再看問題2,爲什麼會存在20000+個分區表?通過表的relfilenode,查看對應的物理文件,發現這些文件都是前一天下午某個時刻創建的。找到對應時間的日誌,看到該表在某時刻插入了一條數據,但插入分區字段的值是一個未來很遙遠的時間。剛好使用到了range自動擴展,也就是說插入一條數據,如果超出當前所有分區的範圍,會自動創建新的分區,並補齊其中空缺的分區表。就是這一個insert,導致產生了20000+的分區表,真的是一條sql引發的慘案吶。
二、分區分析
那麼爲什麼會產生問題1中的現象?這個時候就能體現出開源的一些便利條件了,可以自己從源代碼中找答案。
衆所周知,pg_pathman是以HOOK的方式,來修改原本的querytree和plantree。postgresql源代碼中已經爲這些類似的HOOK插件留好了入口,在postgresql啓動時process_shared_preload_libraries()函數根據配置的插件名找到對應的lib,然後運行裏邊的pg_init()函數,pg_init()會做一些初始化,加載插件的HOOK函數,當業務邏輯走到HOOK入口時直接調用即可。
pg_pathman中怎麼確定需要的range分區表呢?是通過以下的函數來完成的
/* Given 'value' and 'ranges', return selected partitions list */
void
select_range_partitions(const Datum value,
const Oid collid,
FmgrInfo *cmp_func,
const RangeEntry *ranges,
const int nranges,
const int strategy,
WrapperNode *result) /* returned partitions */
{
/*函數體比較長,這裏省略了,後邊gdb跟蹤時會描述下大體的邏輯*/
}
大致翻閱了下源代碼,雖然pg_pathman的代碼不多,但是對於筆者這樣一個代碼能力薄弱的人來說,裏邊的邏輯一時三刻無法理清,真的有點無從下手的感覺。所以選擇了最“笨重”,但是對自己來說最有效的辦法-gdb跟蹤。
三、GDB跟蹤
1. 準備工作
session1:執行sql
session2:跟蹤調試
查詢表的oid信息如下:
oid | relname
-------+-------------------------------------------------
16781 | qsump_pacloud_oscginfo_activity_detail_info_day --主表,共有11個分區表
16863 | qsump_pacloud_oscginfo_activity_detail_info_day_2
16869 | qsump_pacloud_oscginfo_activity_detail_info_day_3
....
16917 | qsump_pacloud_oscginfo_activity_detail_info_day_11
2. 調試::timestamp形式的語句
session1:
postgres=# select pg_backend_pid();
pg_backend_pid
----------------
31698
postgres=# explain select * from qsump_pacloud_oscginfo_activity_detail_info_day where add_time >= '2020-01-09 00:00:00'::timestamp and add_time < '2020-01-19 00:00:00'::timestamp;
|
session2:
爲了觀察完整的過程,幾乎給pathman的所有HOOK函數,以及生成plantree的一些關鍵函數都設置了斷點,這裏只貼出選擇range分區邏輯的跟蹤過程
調試信息中,註釋格式標記爲:##註釋##
[postgres@postgres_zabbix ~]$ gdb --pid 31698
GNU gdb (GDB) Red Hat Enterprise Linux 7.6.1-114.el7
Copyright (C) 2013 Free Software Foundation, Inc.

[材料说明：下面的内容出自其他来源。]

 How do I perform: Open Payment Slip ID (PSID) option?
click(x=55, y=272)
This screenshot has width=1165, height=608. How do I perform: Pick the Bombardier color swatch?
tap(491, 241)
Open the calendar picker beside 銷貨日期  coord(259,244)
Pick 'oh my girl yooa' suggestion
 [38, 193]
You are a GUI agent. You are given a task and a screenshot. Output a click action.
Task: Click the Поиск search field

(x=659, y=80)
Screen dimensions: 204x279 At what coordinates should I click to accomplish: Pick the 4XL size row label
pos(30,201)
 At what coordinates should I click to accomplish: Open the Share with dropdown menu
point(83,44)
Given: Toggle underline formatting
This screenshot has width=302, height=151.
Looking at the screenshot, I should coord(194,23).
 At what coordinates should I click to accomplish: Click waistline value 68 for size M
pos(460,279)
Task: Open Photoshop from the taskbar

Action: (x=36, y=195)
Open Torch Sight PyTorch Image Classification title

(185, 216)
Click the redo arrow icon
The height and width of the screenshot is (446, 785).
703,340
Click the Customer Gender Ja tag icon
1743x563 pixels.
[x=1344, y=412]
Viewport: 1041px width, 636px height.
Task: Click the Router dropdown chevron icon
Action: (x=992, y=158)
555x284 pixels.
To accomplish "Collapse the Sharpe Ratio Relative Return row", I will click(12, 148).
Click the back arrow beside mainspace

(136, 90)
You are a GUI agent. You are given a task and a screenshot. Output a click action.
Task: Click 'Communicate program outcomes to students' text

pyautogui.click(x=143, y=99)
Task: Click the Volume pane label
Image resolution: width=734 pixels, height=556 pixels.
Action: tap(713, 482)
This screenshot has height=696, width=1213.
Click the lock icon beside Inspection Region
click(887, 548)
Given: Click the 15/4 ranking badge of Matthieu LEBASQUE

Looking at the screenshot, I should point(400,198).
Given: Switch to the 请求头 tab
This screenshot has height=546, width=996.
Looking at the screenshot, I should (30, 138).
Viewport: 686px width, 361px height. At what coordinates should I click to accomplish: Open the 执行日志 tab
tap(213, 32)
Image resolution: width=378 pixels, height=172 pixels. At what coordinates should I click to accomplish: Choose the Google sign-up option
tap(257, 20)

License GPLv3+: GNU GPL version 3 or later <http://gnu.org/licenses/gpl.html>
This is free software: you are free to change and redistribute it.
There is NO WARRANTY, to the extent permitted by law. Type "show copying"
and "show warranty" for details.
This GDB was configured as "x86_64-redhat-linux-gnu".
For bug reporting instructions, please see:
<http://www.gnu.org/software/gdb/bugs/>.
Attaching to process 31698
Reading symbols from /home/postgres/postgresql-9.6.6/pg9debug/bin/postgres...done.
Reading symbols from /lib64/librt.so.1...(no debugging symbols found)...done.
Loaded symbols for /lib64/librt.so.1
Reading symbols from /lib64/libdl.so.2...(no debugging symbols found)...done.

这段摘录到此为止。